基于PMF的土壤多环芳烃致癌风险定量源解析方法研究:以太原市为例

为实现土壤PAHs (多环芳烃)来源致癌风险的定量化，选取太原市城乡土壤为研究对象，分析PAHs污染水平并建立含量成分谱，利用PMF (正定矩阵因子分解)模型识别污染源，采用蒙特卡罗模拟进行健康风险评估，并联合PMF模型和健康风险模型量化PAHs污染源的健康风险，比较不同污染源对土壤PAHs含量和对致癌风险贡献的差异. 结果表明:①太原市土壤PAHs污染严重，城市地区人群暴露于土壤PAHs的致癌风险超过了可接受风险水平(10?6)，农村地区人群超过可接受阈值的概率在10%~50%之间. ②城市土壤中PAHs主要来自燃煤交通混合源(41.5%)、燃煤源(26.0%)、石油源(16.2%)、焦炉排放源(8.2%)和交通排放源(8.1%)，农村土壤PAHs主要来自燃煤源(43.3%)、生物质燃烧源(22.3%)、交通排放源(22.7%)和焦炉排放源(11.7%). ③燃煤交通混合源是城市地区致癌风险的最大来源，贡献率为53.7%；交通排放源和燃煤源是农村地区致癌风险的主要来源，贡献率分别为46.3%和45.6%. ④不同污染源对PAHs含量的贡献与其对致癌风险的贡献存在差异，对于城市地区，燃煤交通混合源、交通排放源对PAHs含量的贡献率分别为41.5%、8.1%，而其对致癌风险的贡献率分别为53.7%、13.0%；对于农村地区，交通排放源对PAHs含量的贡献率为22.7%，但其对致癌风险的贡献率为46.3%. 研究显示，规避交通排放源是降低PAHs致癌风险的关键，建议将基于健康风险的定量源解析技术应用到土壤风险管控中，以期更为有效地降低健康风险，保护人体健康. 

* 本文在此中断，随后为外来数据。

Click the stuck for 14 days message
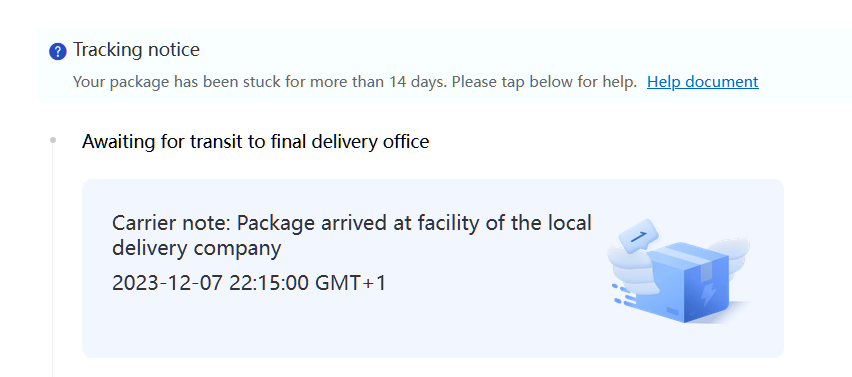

Quantitative Source Analysis Method of Carcinogenic Risk of Polycyclic Aromatic Hydrocarbons in Soil Based on PMF Model: A Case Study of Taiyuan

In order to quantify the carcinogenic risk of soil polycyclic aromatic hydrocarbons (PAHs) sources, the urban and rural soils in Taiyuan were selected as the research object. The PAHs contamination levels was analyzed and the concentration profiles were established. The positive matrix factor (PMF) model was applied to identify pollution sources of PAHs, and the Monte Carlo simulation was used for health risk assessment. Based on this, the PMF model and health risk assessment model were used to quantify the health risk of PAHs pollution sources. Then, the differences in contribution of various sources to concentrations of soil PAHs and carcinogenic risk were compared. The results showed that: (1) The PAHs contamination in Taiyuan soil was serious. The carcinogenic risk of exposure to soil PAHs almost all exceeded the acceptable risk level (10?6) for the urban population, while the probability of exceedance for the rural population ranged from 10% to 50%. (2) The PAHs in urban soils were mainly from coal-fired traffic mixed sources (41.5%), coal combustion (26.0%), petroleum sources (16.2%), coke oven emissions (8.2%), and traffic emissions (8.1%), while PAHs in rural soils were primarily from coal combustion (43.3%), biomass combustion (22.3%), traffic emissions (22.7%) and coke oven (11.7%). (3) Coal-fired traffic mixed sources contributed the most to the carcinogenic risk of PAHs in urban areas, accounting for 53.7%. Traffic emissions and coal combustion were the main contributors to the carcinogenic risk of PAHs in rural areas, accounting for 46.3% and 45.6%, respectively. (4) The contribution of different sources to PAHs concentration and carcinogenic risk differed greatly. For urban soil, the contributions of mixed coal-fired traffic sources and traffic emissions sources accounted for 41.5% and 8.1% to the concentration of PAHs, respectively, while the contributions of these sources to the carcinogenic risk were 53.7% and 13.0%, respectively. For rural soil, traffic sources contributed only 22.7% to the concentration of soil, but they contributed 46.3% of the carcinogenic risk. The research results suggest that avoiding traffic emissions sources is important for reducing the carcinogenic risk of PAHs. It is suggested that quantitative source apportionment technique based on health risk should be applied to soil risk control to reduce the health risk more effectively.